Why were Republican state attorneys general


suing Trump over Daca?
After watching Trump fail to issue an executive order rescinding Daca upon
taking office, and publicly dither over the Dreamers, anti-immigration
Republican state leaders decided to force his hand. Many in Trump’s hardline
conservative base argue that Daca is unconstitutional and Dreamers are illegal
and threaten American jobs and culture. Ken Paxton, the attorney general of
Texas, sent a letter to Sessions (who opposes Daca) in June, threatening to
add Daca to another anti-immigration lawsuit already under way against the
federal government unless it cancels the program by 5 September.
That letter was also signed by the attorneys general of Alabama, Arkansas,
Idaho, Kansas, Louisiana, Nebraska, South Carolina, Tennessee and West
Virginia. Tennessee then reversed course to support Daca and finding a
permanent legislative solution for those in immigration legal limbo.

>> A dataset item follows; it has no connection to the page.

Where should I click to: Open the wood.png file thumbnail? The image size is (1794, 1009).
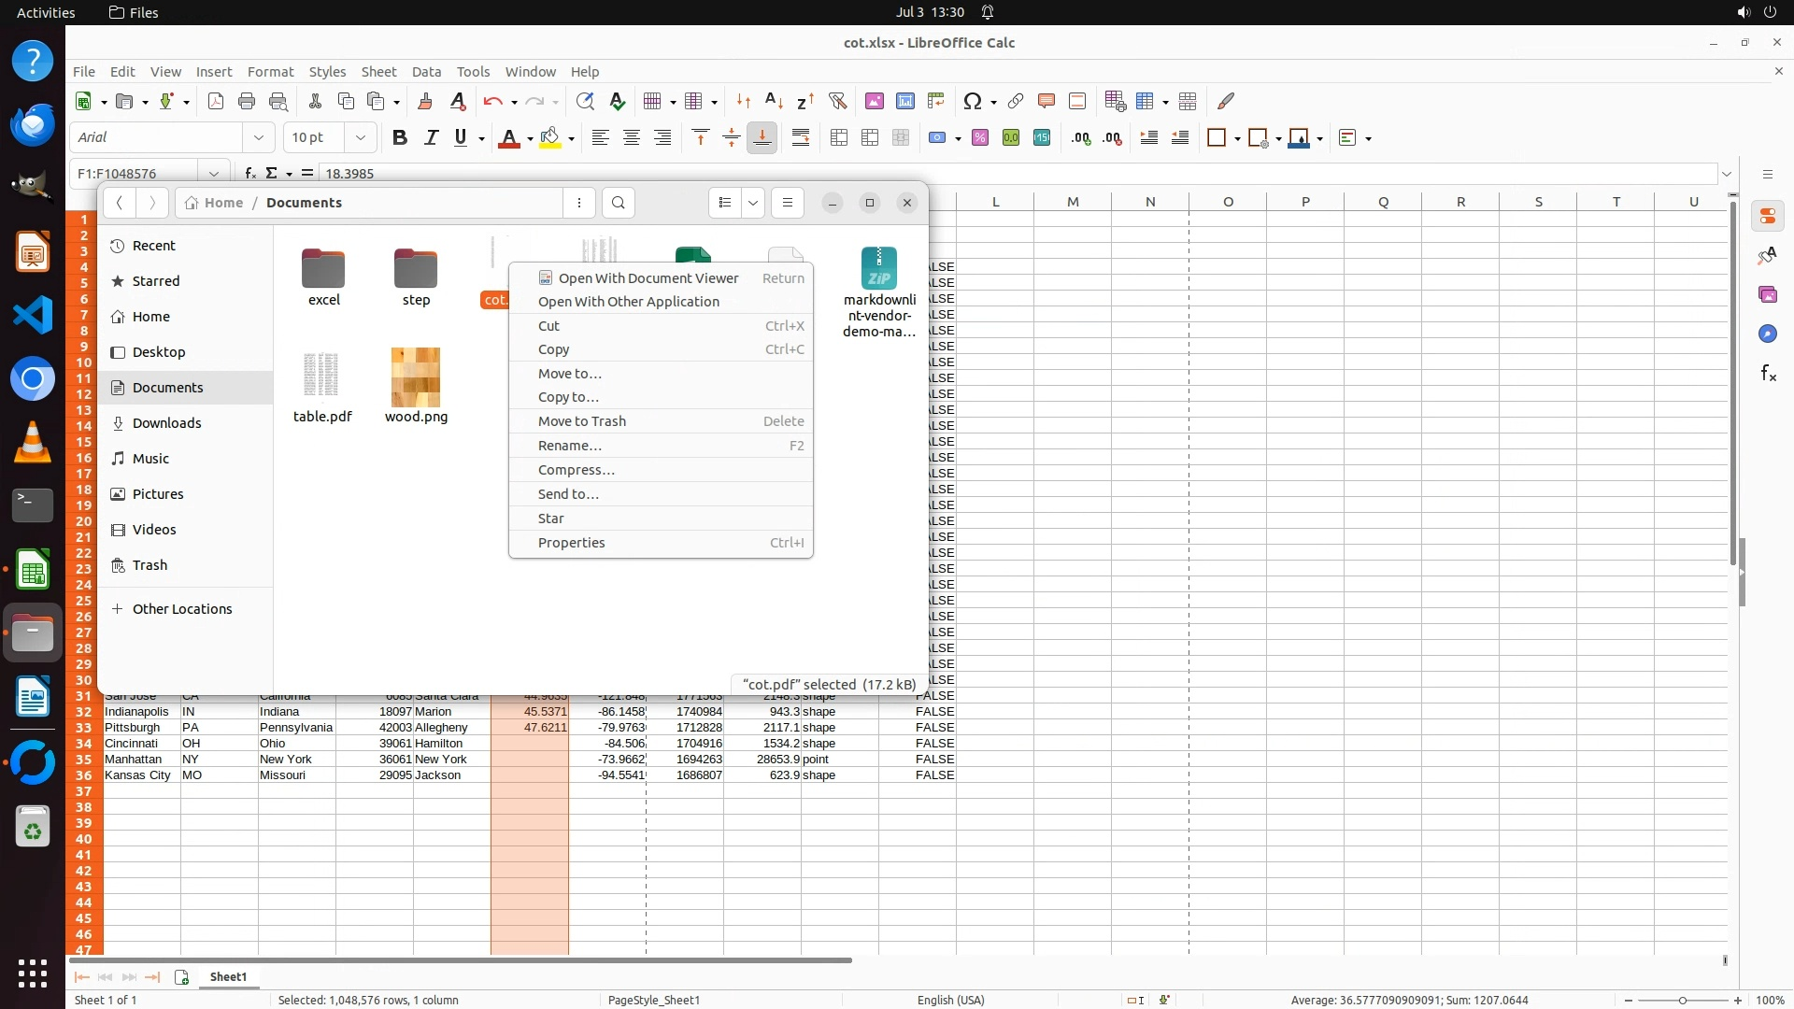(x=416, y=377)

Which states announced plans to sue Trump over


his decision to rescind Daca?
After Sessions announced the decision to rescind Daca, 15 states and
Washington DC announced a lawsuit of their own against the administration.
Announcing the suit in Seattle, Washington state attorney general Bob
Ferguson said Trump’s decision to end Daca was “cruel and unlawful” and
added: ““It’s outrageous and I’m not going to put up with it. It’s not right.”

The states in the suit are: Connecticut, Delaware, Hawaii, Illinois, Iowa,
Massachusetts, New Mexico, New York, North Carolina, Oregon,
Pennsylvania, Rhode Island, Vermont, Virginia and Washington.

California subsequently announced its own suit.

Who supports Daca?


In addition to immigration advocates and most Democratic politicians, a
majority of national politicians in the Republican party reportedly did not
want Trump to scrap Daca, including such prominent figures as House
speaker Paul Ryan and Arizona senator John McCain. A prominent group of
evangelical leaders wrote to Trump last month telling him that Dreamers “are
leading in our churches and our communities”.